Das individualisierte Lernen dient also als Hintergrund, um sicherzustellen, dass alle Lernenden die erforderlichen Kompetenzen entwickeln, während das personalisierte Lernen den Schwerpunkt auf die individuellen Bedürfnisse und Ziele jedes und jeder Lernenden legt.
Kritik des individualisierten Lernens im Kontext des zukunftsorientierten Lernens
Das individualisierte Lernen wird inzwischen häufig mit der Idee von Learning Analytics verbunden und mit der Vorstellung, dass man Lernende anhand vieler Daten überwachen und ihnen so die richtigen Lerninhalte, dank KI, zur Verfügung stellen kann. Dies beruht auf der festen Überzeugung, dass das aktuelle Bildungssystem gesetzt ist und sich nicht verändern kann oder sollte.
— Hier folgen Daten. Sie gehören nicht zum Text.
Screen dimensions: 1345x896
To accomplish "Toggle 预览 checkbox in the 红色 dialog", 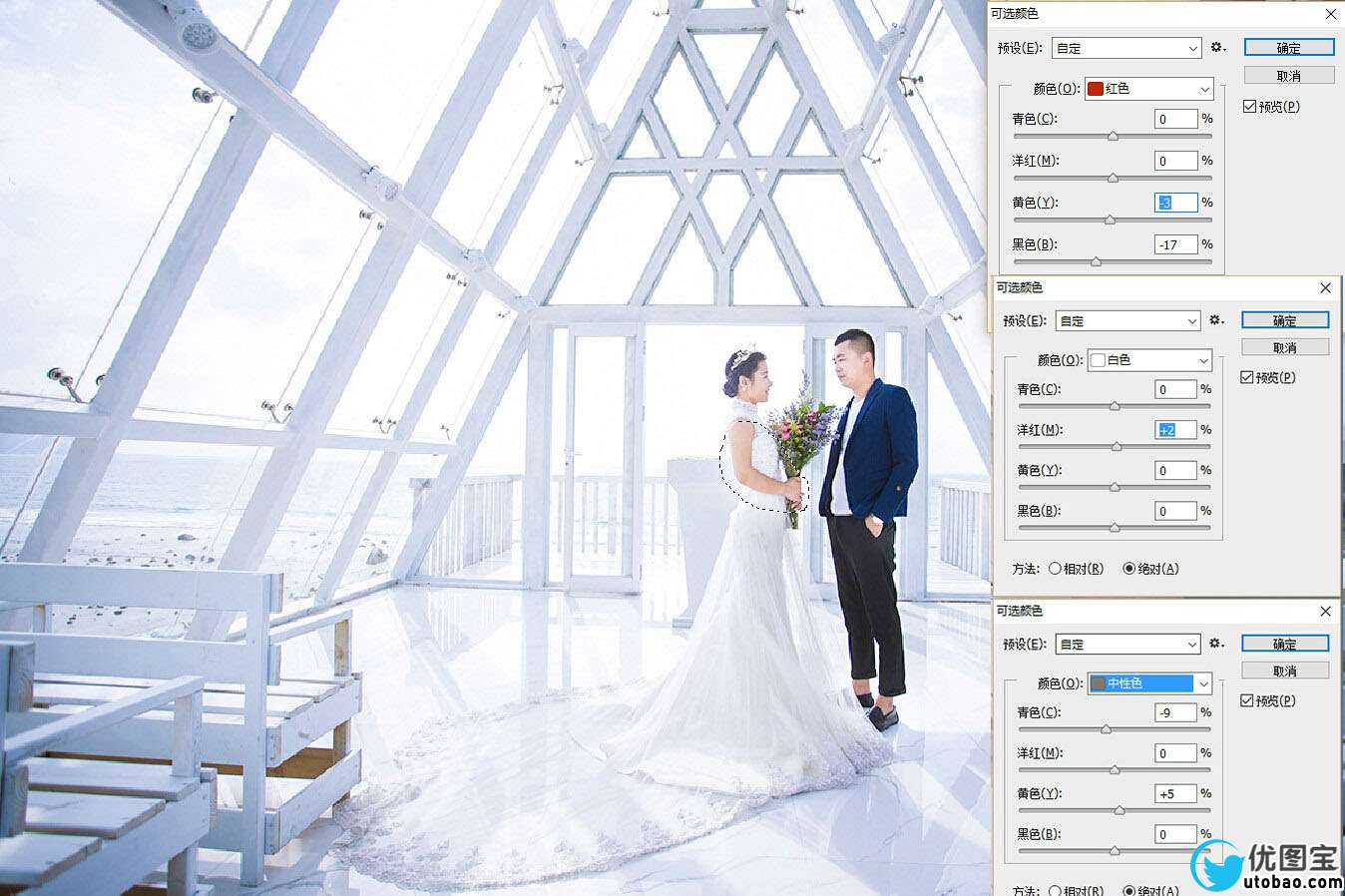I will 1250,107.
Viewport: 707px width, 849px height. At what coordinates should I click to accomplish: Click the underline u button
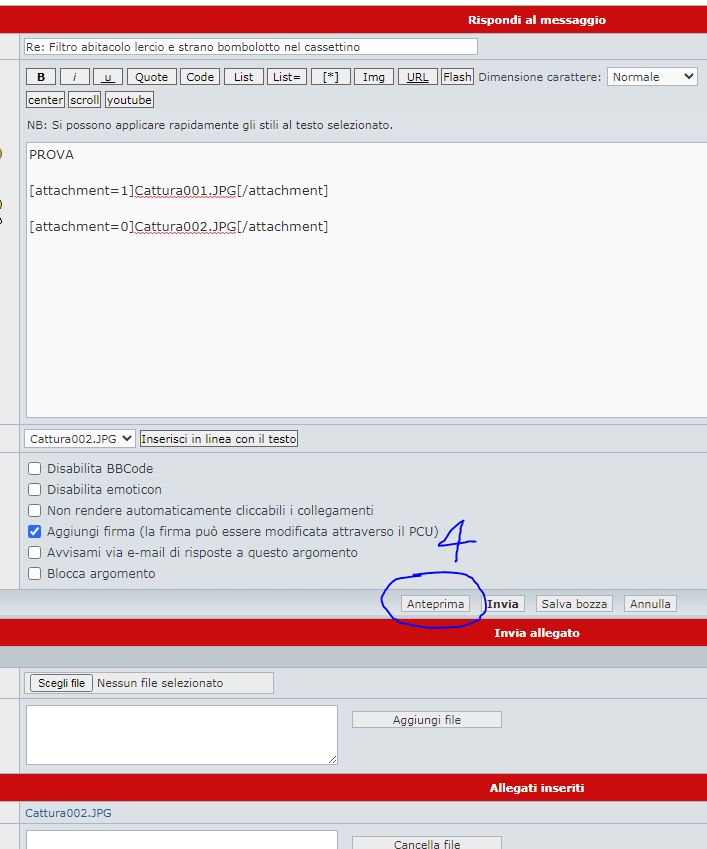click(107, 77)
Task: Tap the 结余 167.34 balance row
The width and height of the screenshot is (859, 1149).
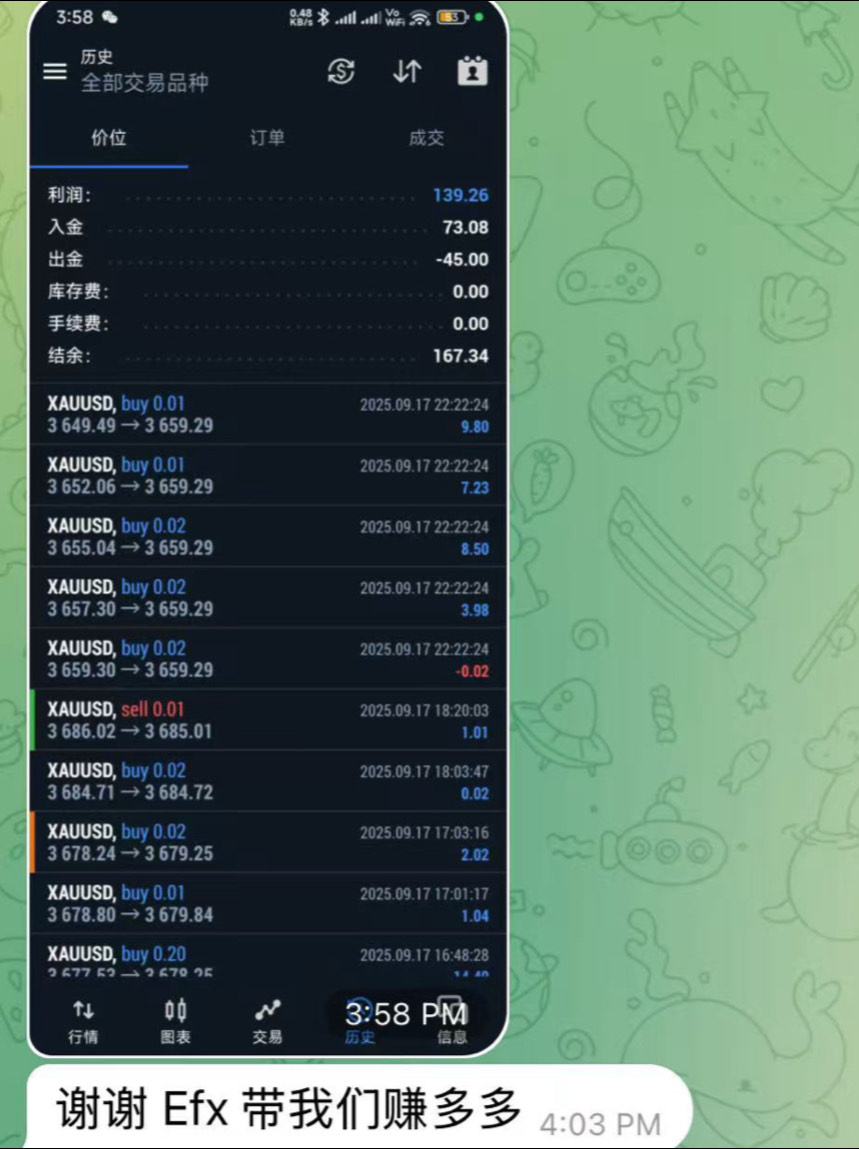Action: point(268,355)
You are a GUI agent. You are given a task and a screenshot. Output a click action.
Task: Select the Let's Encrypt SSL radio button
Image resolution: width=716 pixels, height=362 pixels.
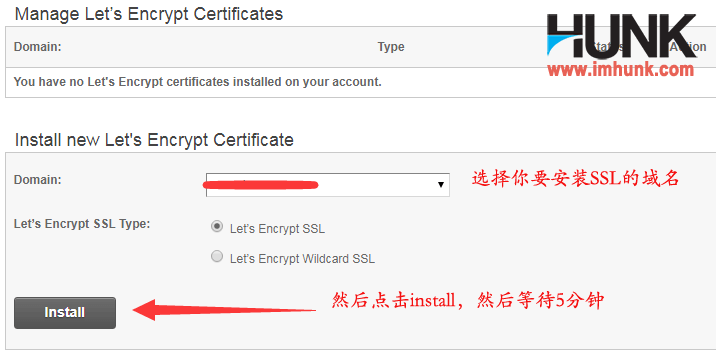coord(217,226)
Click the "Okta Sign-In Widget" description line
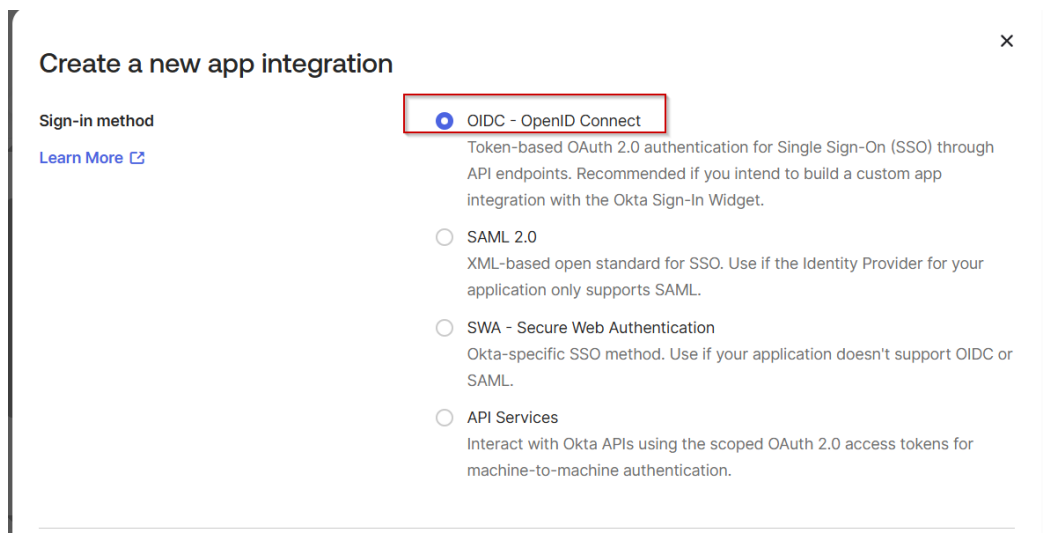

Die notwendige kritische Reflexion des aktuellen Systems bleibt aus – womit wir der Zukunft massiv schaden. Nachfolgend einige Punkte, die dies illustrieren:
- Mangelnde Vorbereitung auf die Zusammenarbeit: Das individualisierte Lernen, bei dem jeder Lernende seinen eigenen Weg geht, kann dazu führen, dass Lernende weniger Gelegenheiten haben, in Gruppen zu arbeiten und soziale Fähigkeiten zu entwickeln. In der zukünftigen Arbeitswelt sind Zusammenarbeit und Teamarbeit jedoch entscheidend. Das individualisierte Lernen könnte die Vorbereitung auf diese Anforderungen vernachlässigen, aber vielmehr noch die Fähigkeit, gemeinsam die Zukunft zu gestalten.
- Fehlende Betonung von kritischem Denken und Problemlösung: In zukunftsorientierten Bildungsansätzen steht das kritische Denken, die Problemlösung und die Fähigkeit zur Anpassung im Mittelpunkt. Das individualisierte Lernen konzentriert sich zu stark auf das Erreichen von vordefinierten Zielen und vernachlässigt die Fähigkeit der Lernenden, komplexe Probleme anzugehen.
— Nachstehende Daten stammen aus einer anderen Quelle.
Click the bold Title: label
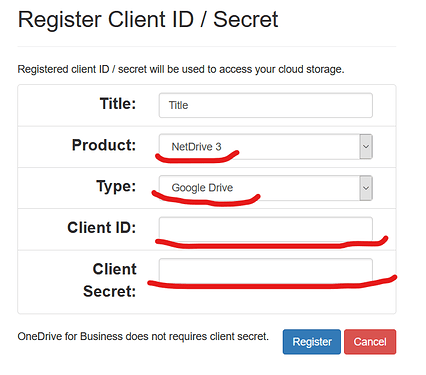 pos(118,104)
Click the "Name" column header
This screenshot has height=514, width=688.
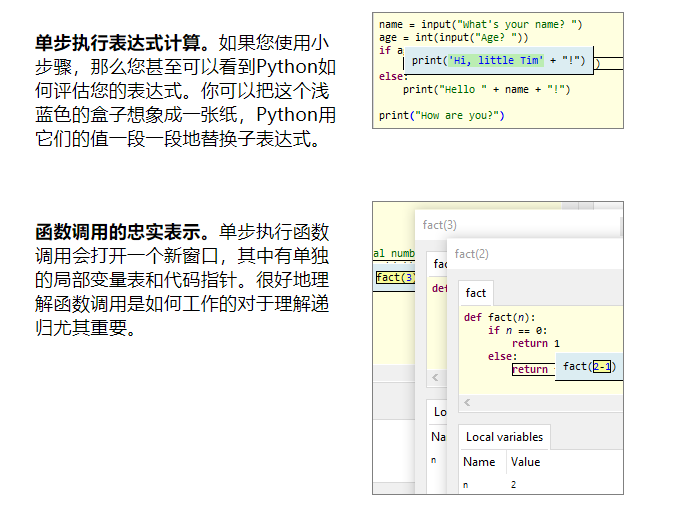pyautogui.click(x=479, y=462)
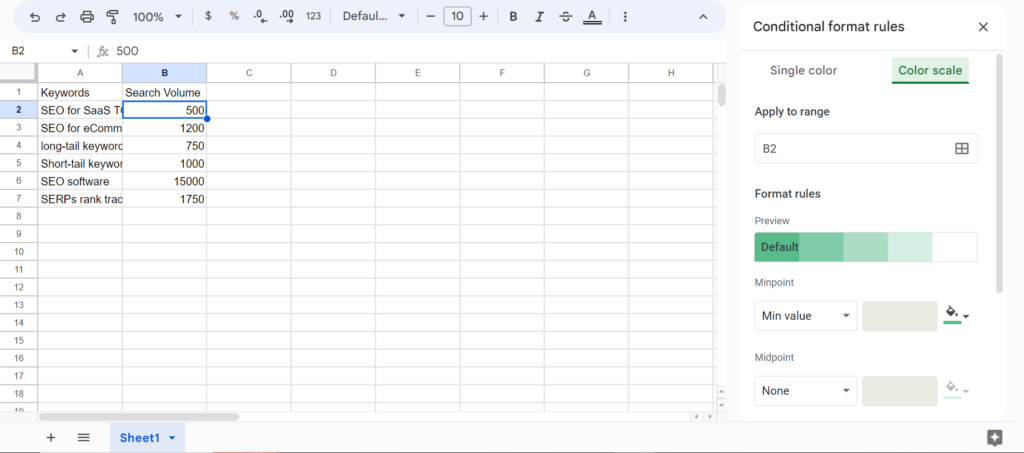This screenshot has height=453, width=1024.
Task: Increase decimal places
Action: click(286, 17)
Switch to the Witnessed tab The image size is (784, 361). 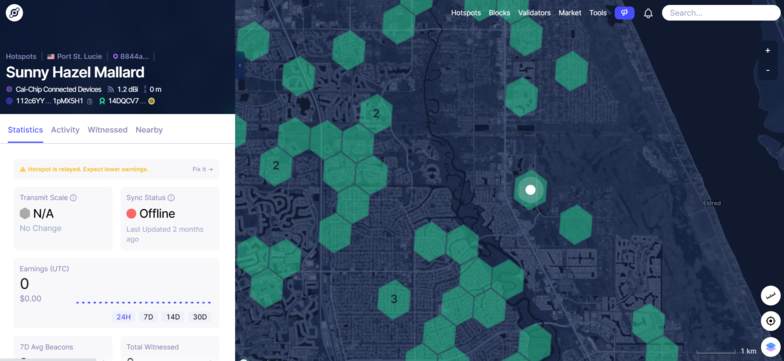tap(108, 130)
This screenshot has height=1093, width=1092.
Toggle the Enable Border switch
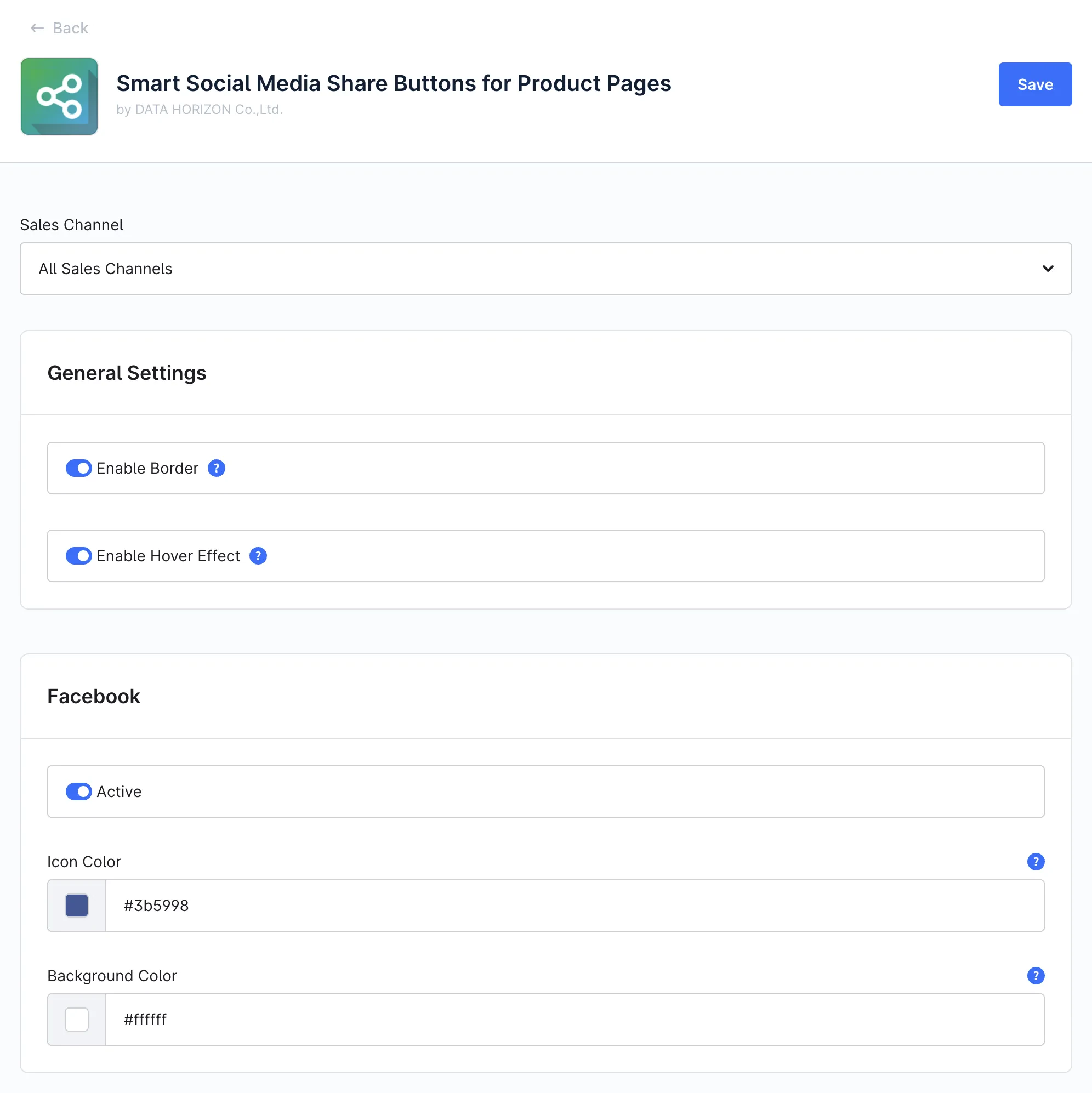click(78, 468)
- Fremdbestimmung: Beim individualisierten Lernen sollen in der Regel bestimmte fremdbestimmte Ziele erreicht werden und auch wenn die Lernenden eine gewisse Autonomie haben, welchen Weg zum Ziel sie wählen wollen, greifen Lehrkräfte oder ein KI-System an entscheidenden Stellen ein und machen Vorschläge, wie das fremdbestimmte Ziel erreicht werden kann. Dies führt ggf. dazu, dass Lernende nicht lernen, selbst für sich zu denken und keine Selbstwirksamkeit erfahren.
- Begrenzte Exposition gegenüber Vielfalt und Vielseitigkeit: Wenn Lernende ihre eigenen Wege wählen, um gemeinsame Ziele zu erreichen, könnten sie dazu neigen, sich auf ihre bevorzugten Interessen und Stärken zu konzentrieren. Dies könnte zu einer begrenzten Exposition gegenüber einer breiten Vielfalt von Themen und Fähigkeiten führen, die in der zukünftigen Welt benötigt werden. Beim personalisierten Lernen hingegen haben zwar alle Lernenden ihre eigenen Ziele, arbeiten jedoch wo es sich anbietet gemeinsam, erkennen Synergien und greifen auf Kompetenzen außerhalb ihrer eigenen Gedankenwelt zurück.